Key Problems with Encoder-Decoder Models
While this architecture works, it has limitations:
1. Information Bottleneck
- The entire input sequence gets compressed into a fixed-size context vector
- For long sentences, this vector can't capture everything
- Information gets lost
2. No Word-to-Word Alignment
- The decoder doesn't know which input words correspond to which output words
- It just has one context vector for the entire input
3. Teacher Forcing Creates a Gap
- During training, the model is always given correct previous words
- During prediction, it has to use its own (possibly wrong) predictions
- This mismatch can hurt performance
4. Long Sentence Failure
- As sentences get longer, the fixed context vector becomes a bigger bottleneck
- Early words in the input are "forgotten" by the time the decoder runs
(Note: These problems led to the invention of attention mechanisms, which we'll cover in another post.)
What I Learned
Encoder-decoder models are elegant in their simplicity:
- Encoders understand (compress input into meaning)

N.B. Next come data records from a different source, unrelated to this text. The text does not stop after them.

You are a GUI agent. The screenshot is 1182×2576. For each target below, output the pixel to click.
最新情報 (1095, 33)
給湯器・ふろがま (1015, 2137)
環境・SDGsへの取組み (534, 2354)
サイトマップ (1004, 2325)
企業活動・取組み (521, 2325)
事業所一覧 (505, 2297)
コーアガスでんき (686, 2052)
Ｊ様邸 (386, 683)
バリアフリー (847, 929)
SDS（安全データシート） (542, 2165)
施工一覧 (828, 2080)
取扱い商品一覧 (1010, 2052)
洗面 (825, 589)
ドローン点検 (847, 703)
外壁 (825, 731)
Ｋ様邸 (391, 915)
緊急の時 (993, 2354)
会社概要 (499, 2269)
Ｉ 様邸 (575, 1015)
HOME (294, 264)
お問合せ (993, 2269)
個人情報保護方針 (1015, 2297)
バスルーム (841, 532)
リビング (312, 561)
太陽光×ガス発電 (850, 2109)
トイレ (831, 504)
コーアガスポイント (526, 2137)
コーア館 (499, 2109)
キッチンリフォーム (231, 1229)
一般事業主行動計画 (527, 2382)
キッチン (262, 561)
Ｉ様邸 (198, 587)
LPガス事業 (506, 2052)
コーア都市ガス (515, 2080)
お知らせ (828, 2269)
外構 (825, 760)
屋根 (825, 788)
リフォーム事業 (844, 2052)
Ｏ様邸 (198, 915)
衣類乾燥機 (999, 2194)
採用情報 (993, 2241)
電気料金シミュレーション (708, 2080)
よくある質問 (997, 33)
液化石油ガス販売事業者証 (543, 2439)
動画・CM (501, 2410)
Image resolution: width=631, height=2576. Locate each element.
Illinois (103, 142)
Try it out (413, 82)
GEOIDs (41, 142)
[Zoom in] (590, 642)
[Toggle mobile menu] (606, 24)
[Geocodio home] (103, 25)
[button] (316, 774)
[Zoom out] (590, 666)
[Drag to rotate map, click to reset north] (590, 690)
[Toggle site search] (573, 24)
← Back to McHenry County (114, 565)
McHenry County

- Decoders generate (expand meaning into output)
- Context vector bridges the two
But the architecture has real limitations — especially the information bottleneck and lack of alignment. Understanding these problems is key to appreciating why attention mechanisms became so important.
The beauty is in the design: two separate networks, one for understanding and one for generation, connected by a single vector. Simple, powerful, and the foundation for modern sequence-to-sequence models.